应陌站在院门口,目光与在草丛里一脸怒气的之桃撞了个满怀。他心道不好,刚想开溜,便被之桃一个健步冲上来狠狠地攥住了衣襟。
“应陌,你这又是想去哪里啊。”
之桃甜甜地问着,脸上的笑容显得愈发狰狞。
“正打算回屋歇息了。”应陌略显心虚地躲避开了之桃那快要杀人的目光,随即故作淡然道,“天色不早了,你也早些休息吧。”
“好啊,那我这就回去。”
说完,之桃便头也不回地往院外走去。刚走了没几步,又猛地转过身来,一个健步扑到了应陌怀里:“还想刚见面就把我打发了,你做梦!”
应陌苦笑着揉了揉她的脑袋,心中纵有千言万语,也不知该如何开口说起。
自叛离天界那日起,他便一直密切留意着天界的一举一动,毕竟有紫云的前车之鉴,使他行事不得不格外小心谨慎。可奇怪的是,天界不仅没有丝毫的异状,反倒平静得像是无事发生一般。这种暴风雨前的寂静,让他心中更是不安。
这段时日,他曾多次潜入问寒所主的熔岩洞府,想要看看能不能寻得一丝蛛丝马迹,可却始终未能探得任何有用的信息。不知为何,他总觉得这个问寒似乎和仲光所图谋之事有着千丝万缕的关系,如今若是能找到将二人联系在一起的因由,那这一切的阴谋必将昭然若揭。
此事他没有告诉任何人,也不想告诉任何人,尤其是之桃。问寒毕竟是将她抚养长大的二叔父,即便他当真做出有违天地之事,他也还是想将他劝入正途。
“罢了,陪本君坐坐吧。”
应陌说着,牵起她走到院中的一处圆石桌前坐了下来。他抬起头,望着天空中遍布的乌云和那团散发着微弱光亮的幽冥火,悠悠说道:“你们魔界这天空,瞧着着实单调了些。”
“是啊。”之桃托着腮,静静地望着那团毫无生气的幽冥之火,“这天界人界一到晚上,那是群星璀璨,夜色融融,再看我们魔界,明明是三界中的一部分,却仿佛被抛弃了一般。明明我们什么都没有做,却一直被世人视作邪恶、嗜血、凶残。就像无阙剑被盗,明明和我们魔界半点关系都没有,天界却偏偏要将这盗剑的屎盆子扣在我们头上。背锅我能忍,但借着这莫须有的罪名欺负我魔界小妖,这事我是真没法咽下这口气。哎,也不知道他们何时才能摒弃这偏见。”
“总会有这么一天的。”应陌瞧着她一脸苦恼的模样,安抚着摸了摸她的头。
“你打算什么时候娶我。
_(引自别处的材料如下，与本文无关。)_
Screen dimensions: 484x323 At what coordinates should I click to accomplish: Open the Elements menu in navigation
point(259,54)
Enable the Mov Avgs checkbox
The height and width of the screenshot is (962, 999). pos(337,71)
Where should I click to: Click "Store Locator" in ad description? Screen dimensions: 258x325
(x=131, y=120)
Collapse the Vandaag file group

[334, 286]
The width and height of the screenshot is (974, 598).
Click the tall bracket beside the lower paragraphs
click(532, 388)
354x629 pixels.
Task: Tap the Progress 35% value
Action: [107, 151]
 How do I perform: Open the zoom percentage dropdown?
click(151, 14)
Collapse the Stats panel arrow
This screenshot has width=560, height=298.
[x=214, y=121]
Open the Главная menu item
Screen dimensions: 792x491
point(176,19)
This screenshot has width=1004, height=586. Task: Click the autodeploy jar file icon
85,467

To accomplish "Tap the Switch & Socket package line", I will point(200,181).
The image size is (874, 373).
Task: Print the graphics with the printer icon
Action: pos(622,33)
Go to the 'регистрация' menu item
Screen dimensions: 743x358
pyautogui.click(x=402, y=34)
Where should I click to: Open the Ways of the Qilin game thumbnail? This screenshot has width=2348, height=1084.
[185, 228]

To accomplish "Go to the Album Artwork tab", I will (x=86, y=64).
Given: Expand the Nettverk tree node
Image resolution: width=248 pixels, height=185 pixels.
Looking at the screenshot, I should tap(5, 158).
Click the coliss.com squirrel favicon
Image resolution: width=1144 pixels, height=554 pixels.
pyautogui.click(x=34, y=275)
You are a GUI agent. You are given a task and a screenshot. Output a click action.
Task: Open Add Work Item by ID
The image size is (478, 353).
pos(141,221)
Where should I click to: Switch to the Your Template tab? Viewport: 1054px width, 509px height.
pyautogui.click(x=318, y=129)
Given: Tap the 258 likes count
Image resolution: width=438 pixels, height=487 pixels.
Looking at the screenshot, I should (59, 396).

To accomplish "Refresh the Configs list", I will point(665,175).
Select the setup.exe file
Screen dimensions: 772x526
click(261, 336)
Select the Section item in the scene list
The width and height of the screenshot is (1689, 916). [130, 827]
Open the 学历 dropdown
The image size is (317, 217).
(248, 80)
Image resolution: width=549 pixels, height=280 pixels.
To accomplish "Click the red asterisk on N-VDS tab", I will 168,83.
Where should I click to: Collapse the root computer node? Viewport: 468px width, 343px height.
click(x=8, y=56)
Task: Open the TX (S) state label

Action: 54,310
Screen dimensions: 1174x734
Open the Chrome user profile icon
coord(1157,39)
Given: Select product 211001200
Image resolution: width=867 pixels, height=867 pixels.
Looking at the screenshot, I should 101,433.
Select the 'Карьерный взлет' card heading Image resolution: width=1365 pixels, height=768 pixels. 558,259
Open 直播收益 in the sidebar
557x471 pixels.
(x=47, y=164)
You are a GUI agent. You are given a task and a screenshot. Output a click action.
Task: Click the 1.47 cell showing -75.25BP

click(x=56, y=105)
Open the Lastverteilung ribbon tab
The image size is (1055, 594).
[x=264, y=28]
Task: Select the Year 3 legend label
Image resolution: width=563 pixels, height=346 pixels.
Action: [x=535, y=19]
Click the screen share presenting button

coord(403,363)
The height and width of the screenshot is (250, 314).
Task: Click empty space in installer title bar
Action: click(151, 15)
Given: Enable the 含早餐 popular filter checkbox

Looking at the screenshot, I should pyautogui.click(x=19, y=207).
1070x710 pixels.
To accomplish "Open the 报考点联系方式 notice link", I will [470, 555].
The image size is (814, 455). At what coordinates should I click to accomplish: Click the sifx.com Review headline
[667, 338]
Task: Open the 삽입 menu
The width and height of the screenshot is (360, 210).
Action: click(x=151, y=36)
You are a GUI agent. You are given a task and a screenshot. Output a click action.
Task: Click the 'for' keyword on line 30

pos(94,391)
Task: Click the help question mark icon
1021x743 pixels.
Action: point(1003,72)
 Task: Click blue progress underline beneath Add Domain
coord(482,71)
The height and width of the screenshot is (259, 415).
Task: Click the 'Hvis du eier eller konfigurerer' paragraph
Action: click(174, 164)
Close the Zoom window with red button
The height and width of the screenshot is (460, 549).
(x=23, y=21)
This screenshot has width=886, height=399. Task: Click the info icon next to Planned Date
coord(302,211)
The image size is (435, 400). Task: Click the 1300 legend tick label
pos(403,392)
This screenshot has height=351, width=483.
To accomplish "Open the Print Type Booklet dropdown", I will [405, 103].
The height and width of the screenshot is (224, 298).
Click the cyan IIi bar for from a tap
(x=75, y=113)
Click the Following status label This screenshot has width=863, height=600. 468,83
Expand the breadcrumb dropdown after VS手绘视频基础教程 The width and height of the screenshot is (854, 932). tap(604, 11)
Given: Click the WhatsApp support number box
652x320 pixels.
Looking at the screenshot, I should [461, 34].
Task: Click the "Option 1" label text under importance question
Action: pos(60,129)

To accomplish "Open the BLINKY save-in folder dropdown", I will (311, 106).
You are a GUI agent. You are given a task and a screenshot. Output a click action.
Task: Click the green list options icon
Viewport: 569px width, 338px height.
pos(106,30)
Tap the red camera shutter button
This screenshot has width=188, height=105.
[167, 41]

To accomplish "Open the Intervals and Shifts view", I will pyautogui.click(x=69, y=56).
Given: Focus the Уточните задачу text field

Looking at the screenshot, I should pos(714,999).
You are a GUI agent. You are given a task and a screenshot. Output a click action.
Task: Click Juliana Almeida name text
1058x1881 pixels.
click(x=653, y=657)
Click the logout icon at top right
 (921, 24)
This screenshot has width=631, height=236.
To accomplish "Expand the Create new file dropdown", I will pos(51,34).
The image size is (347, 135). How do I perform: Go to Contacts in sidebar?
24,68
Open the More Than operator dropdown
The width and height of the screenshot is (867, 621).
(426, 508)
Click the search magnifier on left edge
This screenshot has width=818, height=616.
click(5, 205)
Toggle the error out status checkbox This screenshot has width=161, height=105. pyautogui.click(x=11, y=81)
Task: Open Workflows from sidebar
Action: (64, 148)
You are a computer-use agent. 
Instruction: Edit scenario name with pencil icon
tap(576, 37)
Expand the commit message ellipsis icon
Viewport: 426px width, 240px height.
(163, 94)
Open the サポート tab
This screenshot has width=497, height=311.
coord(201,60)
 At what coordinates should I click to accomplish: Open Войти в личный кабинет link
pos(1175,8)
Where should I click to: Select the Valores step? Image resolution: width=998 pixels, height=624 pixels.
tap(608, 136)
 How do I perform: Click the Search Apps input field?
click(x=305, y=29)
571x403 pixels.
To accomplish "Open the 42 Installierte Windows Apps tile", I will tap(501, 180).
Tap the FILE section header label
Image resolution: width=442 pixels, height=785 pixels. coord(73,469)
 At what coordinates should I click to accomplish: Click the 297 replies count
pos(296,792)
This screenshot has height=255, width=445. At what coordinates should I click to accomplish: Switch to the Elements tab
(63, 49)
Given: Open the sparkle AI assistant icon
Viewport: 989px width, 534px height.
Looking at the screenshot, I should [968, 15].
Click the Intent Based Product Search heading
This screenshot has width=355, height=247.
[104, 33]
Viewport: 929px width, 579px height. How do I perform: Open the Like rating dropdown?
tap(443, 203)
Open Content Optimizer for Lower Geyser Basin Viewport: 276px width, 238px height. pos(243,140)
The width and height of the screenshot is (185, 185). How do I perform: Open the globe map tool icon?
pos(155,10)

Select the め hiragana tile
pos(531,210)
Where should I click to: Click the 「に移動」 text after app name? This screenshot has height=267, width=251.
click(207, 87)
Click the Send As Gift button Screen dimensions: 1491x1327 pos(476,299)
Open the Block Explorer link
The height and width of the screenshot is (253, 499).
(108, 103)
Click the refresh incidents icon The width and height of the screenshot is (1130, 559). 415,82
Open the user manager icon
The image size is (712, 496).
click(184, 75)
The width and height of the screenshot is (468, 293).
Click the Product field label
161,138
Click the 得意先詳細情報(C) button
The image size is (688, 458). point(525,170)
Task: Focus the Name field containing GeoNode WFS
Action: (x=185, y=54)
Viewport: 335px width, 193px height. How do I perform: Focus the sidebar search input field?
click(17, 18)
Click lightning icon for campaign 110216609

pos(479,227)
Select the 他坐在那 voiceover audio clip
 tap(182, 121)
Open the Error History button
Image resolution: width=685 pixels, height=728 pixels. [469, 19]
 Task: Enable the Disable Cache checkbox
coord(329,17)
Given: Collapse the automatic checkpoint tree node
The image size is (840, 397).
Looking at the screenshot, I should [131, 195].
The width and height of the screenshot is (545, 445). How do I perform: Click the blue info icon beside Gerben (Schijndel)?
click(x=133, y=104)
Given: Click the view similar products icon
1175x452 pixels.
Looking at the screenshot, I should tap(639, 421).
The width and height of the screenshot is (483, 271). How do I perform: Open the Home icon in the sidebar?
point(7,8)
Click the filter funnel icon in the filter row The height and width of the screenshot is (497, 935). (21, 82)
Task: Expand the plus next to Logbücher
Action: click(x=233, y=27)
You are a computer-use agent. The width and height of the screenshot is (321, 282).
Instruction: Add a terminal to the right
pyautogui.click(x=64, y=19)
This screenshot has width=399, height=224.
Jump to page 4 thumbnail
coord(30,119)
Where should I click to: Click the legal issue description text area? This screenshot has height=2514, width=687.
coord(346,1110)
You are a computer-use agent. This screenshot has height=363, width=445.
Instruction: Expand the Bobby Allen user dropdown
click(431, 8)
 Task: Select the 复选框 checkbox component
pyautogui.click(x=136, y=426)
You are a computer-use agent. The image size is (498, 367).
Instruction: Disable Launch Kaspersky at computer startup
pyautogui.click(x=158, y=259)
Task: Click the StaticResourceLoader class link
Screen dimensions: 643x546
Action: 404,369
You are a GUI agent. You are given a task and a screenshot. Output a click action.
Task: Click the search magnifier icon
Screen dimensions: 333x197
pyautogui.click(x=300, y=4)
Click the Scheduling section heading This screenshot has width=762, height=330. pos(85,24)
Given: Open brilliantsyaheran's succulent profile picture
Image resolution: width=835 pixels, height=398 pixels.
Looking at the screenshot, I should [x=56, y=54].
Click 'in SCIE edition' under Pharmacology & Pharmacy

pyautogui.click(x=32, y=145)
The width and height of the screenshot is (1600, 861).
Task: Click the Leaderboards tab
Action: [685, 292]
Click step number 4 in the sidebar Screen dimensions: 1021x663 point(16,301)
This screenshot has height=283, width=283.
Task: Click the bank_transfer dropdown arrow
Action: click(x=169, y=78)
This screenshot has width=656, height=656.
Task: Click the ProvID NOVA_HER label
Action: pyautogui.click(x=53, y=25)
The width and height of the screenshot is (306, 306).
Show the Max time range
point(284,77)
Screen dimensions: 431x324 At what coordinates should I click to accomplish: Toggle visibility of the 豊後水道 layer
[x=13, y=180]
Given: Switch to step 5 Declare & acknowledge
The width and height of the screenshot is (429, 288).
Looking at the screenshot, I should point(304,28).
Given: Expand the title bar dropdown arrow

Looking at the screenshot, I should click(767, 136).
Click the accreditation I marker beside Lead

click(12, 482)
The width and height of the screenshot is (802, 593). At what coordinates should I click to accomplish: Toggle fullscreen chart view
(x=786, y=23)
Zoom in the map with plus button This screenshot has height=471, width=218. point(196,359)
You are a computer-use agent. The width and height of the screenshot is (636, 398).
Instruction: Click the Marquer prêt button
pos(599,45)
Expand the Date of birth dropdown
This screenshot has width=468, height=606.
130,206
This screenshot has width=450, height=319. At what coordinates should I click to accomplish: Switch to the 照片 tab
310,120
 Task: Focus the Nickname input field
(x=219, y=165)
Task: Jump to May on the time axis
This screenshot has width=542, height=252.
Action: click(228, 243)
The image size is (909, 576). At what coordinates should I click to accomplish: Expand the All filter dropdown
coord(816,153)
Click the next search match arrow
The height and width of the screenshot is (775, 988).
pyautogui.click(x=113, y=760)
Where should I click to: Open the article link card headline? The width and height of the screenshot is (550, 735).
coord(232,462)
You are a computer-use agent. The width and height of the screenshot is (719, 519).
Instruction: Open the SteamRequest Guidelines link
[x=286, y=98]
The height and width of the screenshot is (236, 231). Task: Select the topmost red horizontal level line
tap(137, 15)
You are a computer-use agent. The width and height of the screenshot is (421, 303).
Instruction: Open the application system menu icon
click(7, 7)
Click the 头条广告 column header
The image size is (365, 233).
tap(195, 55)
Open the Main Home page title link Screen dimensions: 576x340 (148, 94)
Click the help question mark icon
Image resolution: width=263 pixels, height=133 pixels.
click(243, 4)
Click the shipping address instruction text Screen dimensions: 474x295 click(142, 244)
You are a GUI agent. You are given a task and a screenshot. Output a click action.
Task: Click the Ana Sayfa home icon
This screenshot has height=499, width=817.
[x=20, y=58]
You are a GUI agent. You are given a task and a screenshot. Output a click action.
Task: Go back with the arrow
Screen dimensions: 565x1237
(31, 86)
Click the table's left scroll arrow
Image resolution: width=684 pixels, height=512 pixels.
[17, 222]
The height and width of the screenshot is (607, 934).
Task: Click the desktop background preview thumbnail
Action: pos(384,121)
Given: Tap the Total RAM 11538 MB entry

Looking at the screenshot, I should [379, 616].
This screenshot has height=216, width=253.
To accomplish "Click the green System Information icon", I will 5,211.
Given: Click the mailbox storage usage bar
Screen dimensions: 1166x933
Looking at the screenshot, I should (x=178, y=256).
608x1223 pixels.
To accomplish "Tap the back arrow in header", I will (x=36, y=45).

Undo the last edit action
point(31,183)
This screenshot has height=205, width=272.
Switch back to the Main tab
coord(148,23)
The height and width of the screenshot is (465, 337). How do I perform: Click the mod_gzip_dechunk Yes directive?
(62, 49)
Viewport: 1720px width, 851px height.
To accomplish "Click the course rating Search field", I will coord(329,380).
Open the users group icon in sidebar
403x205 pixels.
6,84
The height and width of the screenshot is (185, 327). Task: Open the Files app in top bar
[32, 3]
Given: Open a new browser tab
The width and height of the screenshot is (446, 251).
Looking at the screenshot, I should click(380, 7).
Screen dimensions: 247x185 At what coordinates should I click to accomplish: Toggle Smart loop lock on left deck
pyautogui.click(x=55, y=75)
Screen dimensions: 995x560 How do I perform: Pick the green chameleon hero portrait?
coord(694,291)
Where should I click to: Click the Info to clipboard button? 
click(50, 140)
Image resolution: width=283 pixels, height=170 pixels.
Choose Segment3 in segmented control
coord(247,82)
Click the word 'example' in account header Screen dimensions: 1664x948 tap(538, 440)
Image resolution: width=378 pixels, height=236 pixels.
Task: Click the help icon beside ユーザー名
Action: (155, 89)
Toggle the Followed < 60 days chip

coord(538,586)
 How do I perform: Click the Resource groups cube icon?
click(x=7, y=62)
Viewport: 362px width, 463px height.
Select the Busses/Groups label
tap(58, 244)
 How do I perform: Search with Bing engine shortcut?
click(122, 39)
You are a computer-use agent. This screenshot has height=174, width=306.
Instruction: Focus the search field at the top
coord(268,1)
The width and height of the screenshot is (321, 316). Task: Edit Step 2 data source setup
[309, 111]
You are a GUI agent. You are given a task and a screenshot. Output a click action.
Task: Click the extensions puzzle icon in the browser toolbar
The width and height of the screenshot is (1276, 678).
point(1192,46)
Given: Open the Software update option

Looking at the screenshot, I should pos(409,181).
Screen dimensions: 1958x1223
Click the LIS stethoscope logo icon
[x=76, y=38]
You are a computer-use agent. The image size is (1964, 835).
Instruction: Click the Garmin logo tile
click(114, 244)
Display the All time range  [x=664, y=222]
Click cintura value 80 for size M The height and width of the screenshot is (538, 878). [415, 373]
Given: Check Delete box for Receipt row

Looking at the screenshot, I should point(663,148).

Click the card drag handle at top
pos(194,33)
”
之桃这突如其来的发难,让应陌的手顿时僵在了原地。
“别闹。”应陌敷衍着笑了笑,急忙转开话题,“听闻你这段时日一直在撮合景澄和玥铃,可有成效?”
呵,人不在,消息倒是挺灵通。
“现在是在说你我的事情,你扯景澄和玥铃作甚。”之桃一脸不悦地推开他的手,正襟危坐着直勾勾地瞪着应陌,“你是在介怀你我二人的身份问题吗?还是说……我有什么让你不能接受的地方?你可以直说,我绝对不会生气。”
才怪。
之桃心里默默地补上了一句。
“没有,你多虑了。我只是觉得,可能……还不是时候。此事以后再说吧。”
瞧着应陌躲躲闪闪的模样,之桃心里既是委屈又是不解,当然,更多的还是气愤。她不甘心地把脸凑了过去,俨然一副不达目的绝不罢休的架势,“以后是什么时候。”
应陌静静地望着她那张气的通红的小脸,心中一时五味杂陈。若是娶她,那自己便需得对她坦诚相待,可她父母的那段过往,他却始终不知该如何开口提起。
这或许是他此生唯一一次的自私吧,他不想让她那天真无邪的笑容蒙了尘,更不想让那段已经过去的往事成为横在二人之间的一根刺。
他害怕。害怕因此而失去她。
逃避,或许是他目前能想到的最好的解决办法。
“哪有姑娘家家如此恨嫁的。”应陌故作镇定地莞尔笑着,勾起手指,宠溺地轻点了一下之桃的鼻头。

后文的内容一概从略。